People can’t get away with that today. What photographer is going to take a picture of you with a cigarette in their studio? Where besides the privacy of your vehicle or your own home with all the curtains shut can you even light up anymore?
Don’t get me wrong. I don’t smoke and I don’t advise it. Smoking is a waste of money and definitely a health hazard. However… there was a certain elegance in those old black and white photos. Style and sophistication mingled behind a cloud of smoke. This was a simpler time that was rooted, at least to a certain extent, in joyous naivety. I mean, what harm could a little puff of smoke do?
Cigarettes were cheap when I was a kid. You could buy a pack for less than a dollar. As a side note, I remember people saying, “Once cigarettes cost a dollar a pack, that’s when I’m quitting.” Yeah, right. Many of those same people are now shelling out over five bucks in most states for a pack of cancer sticks. In places like Chicago and New York, they’re paying over ten dollars a pack.
There also weren’t consistent age limits in the old days. In many states you only had to be 16 to buy cigs. Some states didn’t even have an age minimum. But even if your state had a minimum age, most cashiers and store clerks didn’t make it a priority to check IDs. Your average 11-year-old could saunter up to the nearest small-town convenience store and purchase a pack of smokes.

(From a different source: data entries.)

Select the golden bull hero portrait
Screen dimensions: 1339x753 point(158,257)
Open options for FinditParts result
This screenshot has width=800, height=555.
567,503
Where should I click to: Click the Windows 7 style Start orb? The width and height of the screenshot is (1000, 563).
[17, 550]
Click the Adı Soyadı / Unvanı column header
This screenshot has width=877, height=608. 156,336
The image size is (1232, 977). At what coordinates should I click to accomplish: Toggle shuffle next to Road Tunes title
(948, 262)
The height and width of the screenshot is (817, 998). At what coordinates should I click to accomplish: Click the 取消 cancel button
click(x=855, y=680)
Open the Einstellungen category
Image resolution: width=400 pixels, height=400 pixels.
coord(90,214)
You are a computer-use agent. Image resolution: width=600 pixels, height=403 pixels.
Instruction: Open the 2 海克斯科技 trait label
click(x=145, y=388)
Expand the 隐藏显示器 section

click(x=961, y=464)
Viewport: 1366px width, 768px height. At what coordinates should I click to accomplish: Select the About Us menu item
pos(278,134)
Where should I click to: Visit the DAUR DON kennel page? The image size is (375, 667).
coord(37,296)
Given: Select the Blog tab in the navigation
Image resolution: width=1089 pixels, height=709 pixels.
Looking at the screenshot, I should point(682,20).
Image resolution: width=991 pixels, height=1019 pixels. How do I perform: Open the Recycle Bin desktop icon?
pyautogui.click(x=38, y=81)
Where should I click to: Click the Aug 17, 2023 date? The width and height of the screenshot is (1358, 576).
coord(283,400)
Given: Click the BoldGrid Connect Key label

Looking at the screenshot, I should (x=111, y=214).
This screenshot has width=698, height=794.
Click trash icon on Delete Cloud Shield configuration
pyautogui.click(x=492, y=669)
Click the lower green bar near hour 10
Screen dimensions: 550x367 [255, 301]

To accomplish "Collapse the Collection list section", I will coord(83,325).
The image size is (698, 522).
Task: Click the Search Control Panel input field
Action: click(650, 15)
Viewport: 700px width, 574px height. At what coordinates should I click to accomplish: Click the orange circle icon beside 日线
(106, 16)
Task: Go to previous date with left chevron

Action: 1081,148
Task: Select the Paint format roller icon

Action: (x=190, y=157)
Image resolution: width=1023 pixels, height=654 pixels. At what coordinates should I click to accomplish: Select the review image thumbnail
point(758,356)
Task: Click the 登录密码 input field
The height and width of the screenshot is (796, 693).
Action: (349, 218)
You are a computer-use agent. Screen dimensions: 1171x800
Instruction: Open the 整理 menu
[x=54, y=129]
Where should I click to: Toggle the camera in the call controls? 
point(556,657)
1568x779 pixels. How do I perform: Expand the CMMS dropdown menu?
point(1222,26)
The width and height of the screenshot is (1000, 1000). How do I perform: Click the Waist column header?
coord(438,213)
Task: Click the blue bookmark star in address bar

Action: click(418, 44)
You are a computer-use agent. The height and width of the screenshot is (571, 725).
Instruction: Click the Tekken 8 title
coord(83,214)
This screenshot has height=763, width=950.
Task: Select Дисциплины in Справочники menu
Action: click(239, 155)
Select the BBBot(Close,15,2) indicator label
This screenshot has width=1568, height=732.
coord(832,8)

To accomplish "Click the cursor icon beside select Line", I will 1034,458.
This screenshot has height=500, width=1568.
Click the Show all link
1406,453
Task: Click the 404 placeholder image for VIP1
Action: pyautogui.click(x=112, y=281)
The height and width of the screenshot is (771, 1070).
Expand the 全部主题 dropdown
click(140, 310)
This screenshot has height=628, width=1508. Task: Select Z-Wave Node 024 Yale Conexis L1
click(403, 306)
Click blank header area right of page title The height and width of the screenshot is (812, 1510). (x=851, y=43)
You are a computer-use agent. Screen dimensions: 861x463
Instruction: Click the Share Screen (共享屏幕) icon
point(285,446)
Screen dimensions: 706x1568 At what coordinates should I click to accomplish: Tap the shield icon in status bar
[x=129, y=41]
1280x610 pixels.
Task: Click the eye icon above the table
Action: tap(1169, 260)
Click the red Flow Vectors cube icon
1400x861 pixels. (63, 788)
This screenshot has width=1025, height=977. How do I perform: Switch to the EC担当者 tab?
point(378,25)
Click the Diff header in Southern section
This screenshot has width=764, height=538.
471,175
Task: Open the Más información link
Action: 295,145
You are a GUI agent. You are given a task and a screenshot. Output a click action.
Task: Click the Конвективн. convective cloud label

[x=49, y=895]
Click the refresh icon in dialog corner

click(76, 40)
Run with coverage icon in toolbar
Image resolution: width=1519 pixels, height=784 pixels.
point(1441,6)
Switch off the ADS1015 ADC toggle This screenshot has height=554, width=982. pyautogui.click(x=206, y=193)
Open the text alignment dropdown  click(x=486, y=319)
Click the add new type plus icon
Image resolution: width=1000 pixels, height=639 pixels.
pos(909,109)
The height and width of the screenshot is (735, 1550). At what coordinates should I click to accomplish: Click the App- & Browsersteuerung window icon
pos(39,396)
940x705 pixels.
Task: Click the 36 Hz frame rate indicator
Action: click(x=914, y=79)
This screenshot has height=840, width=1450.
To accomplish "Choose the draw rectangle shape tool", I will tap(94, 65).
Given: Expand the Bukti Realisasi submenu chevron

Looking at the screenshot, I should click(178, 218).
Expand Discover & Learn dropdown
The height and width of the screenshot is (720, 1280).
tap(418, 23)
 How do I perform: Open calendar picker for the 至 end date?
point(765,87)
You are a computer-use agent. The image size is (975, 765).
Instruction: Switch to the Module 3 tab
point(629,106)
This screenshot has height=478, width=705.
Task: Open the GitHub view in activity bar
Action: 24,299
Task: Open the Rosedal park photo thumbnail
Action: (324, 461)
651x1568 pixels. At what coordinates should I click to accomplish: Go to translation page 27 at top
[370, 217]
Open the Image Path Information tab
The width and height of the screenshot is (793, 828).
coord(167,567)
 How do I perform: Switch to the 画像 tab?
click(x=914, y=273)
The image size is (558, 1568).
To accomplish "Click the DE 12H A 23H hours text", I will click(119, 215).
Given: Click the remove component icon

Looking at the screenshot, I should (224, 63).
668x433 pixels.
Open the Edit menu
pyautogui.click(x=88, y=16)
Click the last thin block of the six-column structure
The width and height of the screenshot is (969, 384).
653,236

And then there were those of us in middle school who tried to get a buzz off of cigarettes, because thankfully, we weren’t able to get our hands on much of anything else at that age. My friend and I would take Marlboros from my dad’s stash. We’d lie down in the grass and inhale as deeply as possible. Then we’d stand up quickly and relish the nicotine buzz. What we thought was a good buzz at the time was little more than lightheadedness and nausea. We were twelve. We took what we could get.
While it’s not in your best interest to do so anyway, the younger generation might as well just forget about looking cool in a professional portrait or catching a cheap, vomit-inducing buzz. Purchasing cigarettes and lighting up anywhere you please is yet one more thing that is simply a memory for those of us who lived back in the day.